Anche per me il matrimonio ha rappresentato il tentativo di sperimentarmi, scegliendo una strada che, almeno sulla carta, avrebbe dovuto procurarmi un po’ di soddisfazione personale in un periodo in cui trovare un impiego affine ai miei studi sembrava difficile, oltre che sconsigliato dalla gran parte delle persone con cui mi confrontavo – che insistevano nel ricordarmi che prima o poi vi avrei rinunciato spontaneamente, per mettere su famiglia. Ci è voluto tempo per capire che, in realtà, sposarmi non era un mio desiderio ma rappresentava solo il tentativo di aderire a un mandato che molte donne, dentro e fuori il mio contesto familiare, avevano perseguito a loro volta prima di me. Nel suo articolo, Giulia Paganelli scrive che quello della principessa è uno stereotipo i cui effetti permangono inalterati e rivestono il corpo culturale delle donne. Educate all’idea del principe azzurro che verrà a salvarci e al lieto fine del “…e vissero felici e contenti”, il matrimonio si inserisce in questa narrazione finendo per diventare un modello che sembra garantire alle donne un certo appagamento personale e l’idea di essere, almeno per un giorno, protagoniste di una favola che non ci procurerà insoddisfazione o tristezza. Combattere gli stereotipi è anzitutto un’operazione di decostruzione dei miti che, un po’ come quello platonico della caverna citato da Paganelli nel suo pezzo, contribuiscono a mantenerci, immobili e silenziose, davanti a un teatro di immagini inconsistenti. Il fatto che siano le donne a sperimentare con più frequenza la pressione sociale a sposarsi e metter su famiglia ci mostra perché sia importante continuare a compiere quest’operazione. L’intento non è quello di denigrare il rito in sé quanto piuttosto rivelarne i meccanismi impliciti. Il rischio, in cui tra l’altro io per prima mi sono imbattuta, è quello di vedere il matrimonio come un palliativo, qualcosa in grado di colmare tutti i bisogni di realizzazione che sul piano sociale o lavorativo sembrano difficili da soddisfare, soprattutto per una donna.

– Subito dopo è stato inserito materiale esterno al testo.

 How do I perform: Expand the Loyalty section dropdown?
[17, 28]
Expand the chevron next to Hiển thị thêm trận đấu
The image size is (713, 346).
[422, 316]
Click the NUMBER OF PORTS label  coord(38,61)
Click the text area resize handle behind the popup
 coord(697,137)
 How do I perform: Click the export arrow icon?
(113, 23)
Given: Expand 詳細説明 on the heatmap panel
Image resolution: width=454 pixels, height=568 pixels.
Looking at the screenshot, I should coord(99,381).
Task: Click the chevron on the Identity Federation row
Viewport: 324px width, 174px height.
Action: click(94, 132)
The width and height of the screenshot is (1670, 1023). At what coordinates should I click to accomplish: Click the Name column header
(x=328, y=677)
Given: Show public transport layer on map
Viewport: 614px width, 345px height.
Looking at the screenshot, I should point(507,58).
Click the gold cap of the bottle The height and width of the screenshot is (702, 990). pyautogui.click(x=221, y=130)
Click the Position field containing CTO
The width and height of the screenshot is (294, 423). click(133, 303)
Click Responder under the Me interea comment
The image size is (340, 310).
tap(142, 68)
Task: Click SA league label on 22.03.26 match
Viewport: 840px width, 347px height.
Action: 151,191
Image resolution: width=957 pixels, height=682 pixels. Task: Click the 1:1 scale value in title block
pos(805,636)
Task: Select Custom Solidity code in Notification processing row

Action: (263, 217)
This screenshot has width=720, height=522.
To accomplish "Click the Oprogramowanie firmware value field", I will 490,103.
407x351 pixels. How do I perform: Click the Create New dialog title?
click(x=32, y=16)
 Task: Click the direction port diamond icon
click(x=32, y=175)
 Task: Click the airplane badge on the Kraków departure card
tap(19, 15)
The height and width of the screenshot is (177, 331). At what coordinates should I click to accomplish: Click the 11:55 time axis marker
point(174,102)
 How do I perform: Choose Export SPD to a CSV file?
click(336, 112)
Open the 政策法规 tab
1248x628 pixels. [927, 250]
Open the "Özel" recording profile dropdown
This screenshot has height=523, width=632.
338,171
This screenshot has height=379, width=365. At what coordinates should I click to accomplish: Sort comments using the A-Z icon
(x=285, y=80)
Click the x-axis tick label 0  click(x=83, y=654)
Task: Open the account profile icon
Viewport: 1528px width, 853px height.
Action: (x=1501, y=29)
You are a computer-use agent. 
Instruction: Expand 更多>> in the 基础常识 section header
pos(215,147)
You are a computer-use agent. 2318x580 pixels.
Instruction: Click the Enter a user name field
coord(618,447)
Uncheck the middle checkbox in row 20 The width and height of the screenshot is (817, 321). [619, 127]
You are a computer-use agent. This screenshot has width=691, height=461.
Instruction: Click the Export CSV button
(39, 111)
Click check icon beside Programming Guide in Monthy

Negli Anni Quaranta, lo psicologo Abraham Maslow si è occupato di bisogni personali e delle strategie che ogni essere vivente attiva per appagarli. Per rappresentare la molteplicità delle necessità, materiali e immateriali, che ci caratterizzano, Maslow ha utilizzato l’immagine della piramide. Lo schema piramidale permette di cogliere anche visivamente il fatto che i bisogni abbiano radici e collocazioni differenti e pertanto anche meccanismi di appagamento diversi. Per questo, lo psicologo sostiene che sia impossibile soddisfare i bisogni di autorealizzazione e autostima, che hanno a che fare con le nostre aspirazioni, con un’azione come il matrimonio, che appaga invece il bisogno di appartenenza, ossia la necessità di sentirci amati e al sicuro all’interno di relazioni affettive e amicali.Ci possono essere un’infinità di motivi per sposarsi ma è senza dubbio importante riconoscere quando ciò sia motivato da ragioni che non sono ascrivibili a una vera scelta. Impegnarsi per decostruire i miti intorno all’abito bianco e alla favola delle nozze perfette consentono di ripulire il discorso da una narrazione che trasforma il matrimonio in un momento di soddisfazione illusoria, aiutandoci a vederlo per quello che è: una tappa non obbligatoria della vita e proprio per questo sensata, che può contribuire comporre la nostra identità senza esaurirla in essa.